- Budsu Location within Rajasthan
- Coordinates: 26°57′40″N 74°41′06″E﻿ / ﻿26.961°N 74.685°E
- Country: India
- State: Rajasthan
- District: Nagaur
- Tehsil: Makrana
- Time zone: UTC+5:30 (IST)
- Postal code: 341505
- Area code: +91-1588

= Budsu =

Village and historical Mertia Rathore estate in Rajasthan, India

Budsu is a village and a historical Thikana (feudal estate) in the Makrana tehsil of Nagaur district, Rajasthan, India. Historically, it was a prominent estate of the Mertia Rathore clan within the former Marwar State.

== History ==
=== Origins and Lineage ===
The Thikana of Budsu was established by the Keshavdasot branch of the Mertia Rathores. This lineage descends from Rao Keshavdasji, a son of the celebrated Rao Jaimal of Merta, who died defending Chittorgarh Fort in 1568.

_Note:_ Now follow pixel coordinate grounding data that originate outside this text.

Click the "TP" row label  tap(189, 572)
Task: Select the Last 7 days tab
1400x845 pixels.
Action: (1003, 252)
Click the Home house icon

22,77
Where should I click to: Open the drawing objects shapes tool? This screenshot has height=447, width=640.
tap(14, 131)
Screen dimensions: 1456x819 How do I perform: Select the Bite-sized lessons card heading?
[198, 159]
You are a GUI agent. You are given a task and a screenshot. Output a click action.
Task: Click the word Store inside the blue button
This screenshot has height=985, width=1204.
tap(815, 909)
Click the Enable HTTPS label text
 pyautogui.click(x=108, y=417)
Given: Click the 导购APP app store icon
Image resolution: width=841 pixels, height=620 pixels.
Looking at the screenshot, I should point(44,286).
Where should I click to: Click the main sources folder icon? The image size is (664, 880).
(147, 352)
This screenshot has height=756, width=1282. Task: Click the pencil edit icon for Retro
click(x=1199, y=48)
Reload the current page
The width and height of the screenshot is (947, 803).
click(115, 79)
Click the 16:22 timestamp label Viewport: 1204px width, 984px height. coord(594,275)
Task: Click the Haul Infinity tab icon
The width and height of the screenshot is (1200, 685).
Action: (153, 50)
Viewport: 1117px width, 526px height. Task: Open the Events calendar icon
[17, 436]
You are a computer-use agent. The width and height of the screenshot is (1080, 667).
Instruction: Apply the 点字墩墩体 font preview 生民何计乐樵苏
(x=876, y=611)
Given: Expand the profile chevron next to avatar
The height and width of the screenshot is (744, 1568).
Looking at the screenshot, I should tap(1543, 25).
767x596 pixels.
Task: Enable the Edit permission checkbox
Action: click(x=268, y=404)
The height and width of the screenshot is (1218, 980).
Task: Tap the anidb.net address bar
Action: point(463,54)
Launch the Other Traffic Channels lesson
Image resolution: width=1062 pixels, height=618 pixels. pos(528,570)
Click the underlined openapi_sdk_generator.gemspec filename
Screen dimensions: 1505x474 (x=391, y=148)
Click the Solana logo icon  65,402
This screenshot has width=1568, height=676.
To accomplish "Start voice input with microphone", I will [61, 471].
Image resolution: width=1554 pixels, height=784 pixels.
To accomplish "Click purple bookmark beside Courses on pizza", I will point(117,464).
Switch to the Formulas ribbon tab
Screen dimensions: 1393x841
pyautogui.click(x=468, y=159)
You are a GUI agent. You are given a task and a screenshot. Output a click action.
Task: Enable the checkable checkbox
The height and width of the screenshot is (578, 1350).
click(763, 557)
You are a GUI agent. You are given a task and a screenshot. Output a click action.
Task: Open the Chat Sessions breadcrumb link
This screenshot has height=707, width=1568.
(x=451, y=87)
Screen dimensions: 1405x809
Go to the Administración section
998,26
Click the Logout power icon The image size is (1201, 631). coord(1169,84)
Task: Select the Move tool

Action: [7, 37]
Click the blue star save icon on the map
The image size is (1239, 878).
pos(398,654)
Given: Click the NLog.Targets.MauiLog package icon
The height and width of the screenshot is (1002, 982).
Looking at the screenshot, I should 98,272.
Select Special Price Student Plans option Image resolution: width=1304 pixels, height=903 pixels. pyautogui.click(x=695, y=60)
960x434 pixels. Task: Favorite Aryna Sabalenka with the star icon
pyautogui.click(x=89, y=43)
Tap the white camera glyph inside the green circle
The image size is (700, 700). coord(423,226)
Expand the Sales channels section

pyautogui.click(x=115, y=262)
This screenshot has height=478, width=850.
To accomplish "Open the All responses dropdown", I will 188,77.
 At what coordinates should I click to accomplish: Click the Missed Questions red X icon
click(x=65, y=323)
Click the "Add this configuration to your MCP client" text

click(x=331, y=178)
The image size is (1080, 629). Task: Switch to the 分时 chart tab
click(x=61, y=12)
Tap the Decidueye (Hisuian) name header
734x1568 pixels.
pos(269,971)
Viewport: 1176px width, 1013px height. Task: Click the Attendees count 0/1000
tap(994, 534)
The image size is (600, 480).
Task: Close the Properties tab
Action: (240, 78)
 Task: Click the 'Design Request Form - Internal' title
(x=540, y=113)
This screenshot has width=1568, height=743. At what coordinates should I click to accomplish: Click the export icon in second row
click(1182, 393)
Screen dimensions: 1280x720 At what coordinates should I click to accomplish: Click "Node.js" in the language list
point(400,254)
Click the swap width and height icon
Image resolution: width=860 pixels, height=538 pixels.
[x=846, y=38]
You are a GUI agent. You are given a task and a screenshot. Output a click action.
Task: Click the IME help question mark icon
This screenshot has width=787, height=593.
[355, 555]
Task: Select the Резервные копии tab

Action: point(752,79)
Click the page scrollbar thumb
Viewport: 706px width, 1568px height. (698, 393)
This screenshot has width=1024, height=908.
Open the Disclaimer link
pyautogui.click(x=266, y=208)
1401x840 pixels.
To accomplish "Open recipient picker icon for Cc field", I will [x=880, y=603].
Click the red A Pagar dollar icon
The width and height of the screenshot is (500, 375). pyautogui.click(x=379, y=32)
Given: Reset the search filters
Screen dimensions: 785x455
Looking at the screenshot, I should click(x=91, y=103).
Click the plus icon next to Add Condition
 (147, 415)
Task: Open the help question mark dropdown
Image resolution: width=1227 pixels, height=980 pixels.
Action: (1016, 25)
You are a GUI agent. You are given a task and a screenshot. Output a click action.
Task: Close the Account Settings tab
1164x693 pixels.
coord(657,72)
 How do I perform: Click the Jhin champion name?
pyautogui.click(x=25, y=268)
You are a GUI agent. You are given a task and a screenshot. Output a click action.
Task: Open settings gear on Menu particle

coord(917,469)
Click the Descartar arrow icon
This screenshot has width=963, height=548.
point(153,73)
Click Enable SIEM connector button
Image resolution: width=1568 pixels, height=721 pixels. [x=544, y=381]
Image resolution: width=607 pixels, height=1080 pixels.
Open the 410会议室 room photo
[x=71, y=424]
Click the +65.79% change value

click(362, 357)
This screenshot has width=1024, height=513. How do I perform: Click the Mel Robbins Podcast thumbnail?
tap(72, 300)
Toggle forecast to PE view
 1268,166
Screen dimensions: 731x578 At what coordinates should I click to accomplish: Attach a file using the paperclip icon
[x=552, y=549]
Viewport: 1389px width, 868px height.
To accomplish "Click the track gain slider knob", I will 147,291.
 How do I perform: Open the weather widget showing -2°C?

The estate was granted to Keshavdasji as a hereditary jagir, and the family became part of the "Ganayat" (allied) nobility of Marwar, holding a high status in the court of the Jodhpur Maharajas.

=== Political and Military Role ===
The nobles of Budsu were strategically important to the Marwar state. In the late 18th century, during the Maratha-Rajput wars, the Thakur of Budsu supported the claims of Maharaja Ram Singh of Marwar. Military records indicate that Budsu forces were part of the Mertia coalition that fought in the conflicts surrounding the Marwar throne and against the Scindia forces.

During the reign of Maharaja Man Singh, the Thikana of Budsu was granted the rare privilege of minting its own coinage, a distinction shared with only a few other major estates like Kuchaman.

== Geography ==
Budsu is situated in the Nagaur region, approximately 15 km from Makrana. The village is historically part of the "Panch Mahal" region, a cluster of five significant Mertia estates.